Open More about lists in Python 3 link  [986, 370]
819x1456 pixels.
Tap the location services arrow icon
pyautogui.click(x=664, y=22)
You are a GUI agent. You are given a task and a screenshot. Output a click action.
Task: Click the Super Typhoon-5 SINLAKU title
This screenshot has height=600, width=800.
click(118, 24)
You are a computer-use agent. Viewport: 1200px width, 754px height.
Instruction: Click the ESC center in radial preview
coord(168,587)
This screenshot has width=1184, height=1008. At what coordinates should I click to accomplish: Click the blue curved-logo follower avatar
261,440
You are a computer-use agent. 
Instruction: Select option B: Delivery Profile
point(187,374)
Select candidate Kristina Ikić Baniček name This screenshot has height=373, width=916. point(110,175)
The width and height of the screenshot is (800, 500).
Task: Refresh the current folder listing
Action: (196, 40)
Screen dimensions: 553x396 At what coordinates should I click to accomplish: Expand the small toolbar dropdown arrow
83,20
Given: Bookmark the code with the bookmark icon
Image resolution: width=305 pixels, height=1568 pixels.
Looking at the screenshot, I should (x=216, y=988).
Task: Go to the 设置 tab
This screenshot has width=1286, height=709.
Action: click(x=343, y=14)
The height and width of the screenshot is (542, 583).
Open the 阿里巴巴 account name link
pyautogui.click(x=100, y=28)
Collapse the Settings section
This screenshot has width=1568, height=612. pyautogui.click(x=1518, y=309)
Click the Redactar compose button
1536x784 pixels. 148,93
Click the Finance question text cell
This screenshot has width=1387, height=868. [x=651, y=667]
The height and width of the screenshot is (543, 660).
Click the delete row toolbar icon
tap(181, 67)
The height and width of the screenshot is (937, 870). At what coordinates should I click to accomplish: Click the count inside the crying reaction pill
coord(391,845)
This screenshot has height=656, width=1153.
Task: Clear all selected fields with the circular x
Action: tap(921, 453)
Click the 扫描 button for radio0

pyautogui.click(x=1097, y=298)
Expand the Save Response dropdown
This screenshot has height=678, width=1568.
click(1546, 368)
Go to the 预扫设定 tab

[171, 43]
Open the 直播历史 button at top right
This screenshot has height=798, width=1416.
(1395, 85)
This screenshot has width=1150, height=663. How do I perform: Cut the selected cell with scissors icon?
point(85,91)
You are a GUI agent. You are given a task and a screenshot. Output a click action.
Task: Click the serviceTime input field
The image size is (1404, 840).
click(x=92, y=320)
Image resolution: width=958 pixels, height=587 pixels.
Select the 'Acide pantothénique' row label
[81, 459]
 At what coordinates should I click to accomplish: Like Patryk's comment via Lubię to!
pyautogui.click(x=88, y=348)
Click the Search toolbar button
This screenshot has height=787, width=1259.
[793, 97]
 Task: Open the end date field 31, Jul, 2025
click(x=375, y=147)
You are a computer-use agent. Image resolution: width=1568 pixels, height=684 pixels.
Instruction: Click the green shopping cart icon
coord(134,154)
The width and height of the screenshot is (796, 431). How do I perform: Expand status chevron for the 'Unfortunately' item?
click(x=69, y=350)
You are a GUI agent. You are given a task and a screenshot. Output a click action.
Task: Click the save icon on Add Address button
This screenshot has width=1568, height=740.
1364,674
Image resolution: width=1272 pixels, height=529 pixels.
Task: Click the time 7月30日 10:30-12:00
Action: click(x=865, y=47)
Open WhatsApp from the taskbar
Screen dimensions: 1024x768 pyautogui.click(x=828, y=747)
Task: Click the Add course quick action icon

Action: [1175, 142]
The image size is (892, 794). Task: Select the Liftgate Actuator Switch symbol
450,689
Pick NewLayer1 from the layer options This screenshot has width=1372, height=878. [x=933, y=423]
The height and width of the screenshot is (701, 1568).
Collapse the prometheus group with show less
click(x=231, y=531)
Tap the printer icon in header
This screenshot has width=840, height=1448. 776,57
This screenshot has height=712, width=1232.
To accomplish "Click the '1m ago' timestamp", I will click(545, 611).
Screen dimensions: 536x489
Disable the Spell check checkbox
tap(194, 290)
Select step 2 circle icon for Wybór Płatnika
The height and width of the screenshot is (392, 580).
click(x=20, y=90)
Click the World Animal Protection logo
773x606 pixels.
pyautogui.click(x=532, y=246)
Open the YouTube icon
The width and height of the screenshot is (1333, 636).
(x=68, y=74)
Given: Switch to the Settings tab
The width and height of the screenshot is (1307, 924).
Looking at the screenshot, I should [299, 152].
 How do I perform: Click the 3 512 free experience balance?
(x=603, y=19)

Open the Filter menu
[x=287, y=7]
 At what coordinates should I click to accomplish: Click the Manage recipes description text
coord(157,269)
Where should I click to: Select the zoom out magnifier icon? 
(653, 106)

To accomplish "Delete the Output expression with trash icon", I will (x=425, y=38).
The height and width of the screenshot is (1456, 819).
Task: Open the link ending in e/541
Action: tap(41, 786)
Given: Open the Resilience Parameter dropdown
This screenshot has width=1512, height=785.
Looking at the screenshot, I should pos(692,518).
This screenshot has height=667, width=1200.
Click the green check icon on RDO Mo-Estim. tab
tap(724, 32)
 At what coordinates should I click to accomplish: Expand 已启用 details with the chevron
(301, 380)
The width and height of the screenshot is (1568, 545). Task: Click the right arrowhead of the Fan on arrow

* _Work to be completed_: Above are the records; copy all of them exactly.

* _Answer below_:
Open More about lists in Python 3 link  [986, 370]
819x1456 pixels.
Tap the location services arrow icon
pyautogui.click(x=664, y=22)
You are a GUI agent. You are given a task and a screenshot. Output a click action.
Task: Click the Super Typhoon-5 SINLAKU title
This screenshot has height=600, width=800.
click(118, 24)
You are a computer-use agent. Viewport: 1200px width, 754px height.
Instruction: Click the ESC center in radial preview
coord(168,587)
This screenshot has width=1184, height=1008. At what coordinates should I click to accomplish: Click the blue curved-logo follower avatar
261,440
You are a computer-use agent. 
Instruction: Select option B: Delivery Profile
point(187,374)
Select candidate Kristina Ikić Baniček name This screenshot has height=373, width=916. point(110,175)
The width and height of the screenshot is (800, 500).
Task: Refresh the current folder listing
Action: (196, 40)
Screen dimensions: 553x396 At what coordinates should I click to accomplish: Expand the small toolbar dropdown arrow
83,20
Given: Bookmark the code with the bookmark icon
Image resolution: width=305 pixels, height=1568 pixels.
Looking at the screenshot, I should (x=216, y=988).
Task: Go to the 设置 tab
This screenshot has width=1286, height=709.
Action: click(x=343, y=14)
The height and width of the screenshot is (542, 583).
Open the 阿里巴巴 account name link
pyautogui.click(x=100, y=28)
Collapse the Settings section
This screenshot has width=1568, height=612. pyautogui.click(x=1518, y=309)
Click the Redactar compose button
1536x784 pixels. 148,93
Click the Finance question text cell
This screenshot has width=1387, height=868. [x=651, y=667]
The height and width of the screenshot is (543, 660).
Click the delete row toolbar icon
tap(181, 67)
The height and width of the screenshot is (937, 870). At what coordinates should I click to accomplish: Click the count inside the crying reaction pill
coord(391,845)
This screenshot has height=656, width=1153.
Task: Clear all selected fields with the circular x
Action: tap(921, 453)
Click the 扫描 button for radio0

pyautogui.click(x=1097, y=298)
Expand the Save Response dropdown
This screenshot has height=678, width=1568.
click(1546, 368)
Go to the 预扫设定 tab

[171, 43]
Open the 直播历史 button at top right
This screenshot has height=798, width=1416.
(1395, 85)
This screenshot has width=1150, height=663. How do I perform: Cut the selected cell with scissors icon?
point(85,91)
You are a GUI agent. You are given a task and a screenshot. Output a click action.
Task: Click the serviceTime input field
The image size is (1404, 840).
click(x=92, y=320)
Image resolution: width=958 pixels, height=587 pixels.
Select the 'Acide pantothénique' row label
[81, 459]
 At what coordinates should I click to accomplish: Like Patryk's comment via Lubię to!
pyautogui.click(x=88, y=348)
Click the Search toolbar button
This screenshot has height=787, width=1259.
[793, 97]
 Task: Open the end date field 31, Jul, 2025
click(x=375, y=147)
You are a computer-use agent. Image resolution: width=1568 pixels, height=684 pixels.
Instruction: Click the green shopping cart icon
coord(134,154)
The width and height of the screenshot is (796, 431). How do I perform: Expand status chevron for the 'Unfortunately' item?
click(x=69, y=350)
You are a GUI agent. You are given a task and a screenshot. Output a click action.
Task: Click the save icon on Add Address button
This screenshot has width=1568, height=740.
1364,674
Image resolution: width=1272 pixels, height=529 pixels.
Task: Click the time 7月30日 10:30-12:00
Action: click(x=865, y=47)
Open WhatsApp from the taskbar
Screen dimensions: 1024x768 pyautogui.click(x=828, y=747)
Task: Click the Add course quick action icon

Action: [1175, 142]
The image size is (892, 794). Task: Select the Liftgate Actuator Switch symbol
450,689
Pick NewLayer1 from the layer options This screenshot has width=1372, height=878. [x=933, y=423]
The height and width of the screenshot is (701, 1568).
Collapse the prometheus group with show less
click(x=231, y=531)
Tap the printer icon in header
This screenshot has width=840, height=1448. 776,57
This screenshot has height=712, width=1232.
To accomplish "Click the '1m ago' timestamp", I will click(545, 611).
Screen dimensions: 536x489
Disable the Spell check checkbox
tap(194, 290)
Select step 2 circle icon for Wybór Płatnika
The height and width of the screenshot is (392, 580).
click(x=20, y=90)
Click the World Animal Protection logo
773x606 pixels.
pyautogui.click(x=532, y=246)
Open the YouTube icon
The width and height of the screenshot is (1333, 636).
(x=68, y=74)
Given: Switch to the Settings tab
The width and height of the screenshot is (1307, 924).
Looking at the screenshot, I should [299, 152].
 How do I perform: Click the 3 512 free experience balance?
(x=603, y=19)

Open the Filter menu
[x=287, y=7]
 At what coordinates should I click to accomplish: Click the Manage recipes description text
coord(157,269)
Where should I click to: Select the zoom out magnifier icon? 
(653, 106)

To accomplish "Delete the Output expression with trash icon", I will (x=425, y=38).
The height and width of the screenshot is (1456, 819).
Task: Open the link ending in e/541
Action: tap(41, 786)
Given: Open the Resilience Parameter dropdown
This screenshot has width=1512, height=785.
Looking at the screenshot, I should pos(692,518).
This screenshot has height=667, width=1200.
Click the green check icon on RDO Mo-Estim. tab
tap(724, 32)
 At what coordinates should I click to accomplish: Expand 已启用 details with the chevron
(301, 380)
The width and height of the screenshot is (1568, 545). Task: Click the right arrowhead of the Fan on arrow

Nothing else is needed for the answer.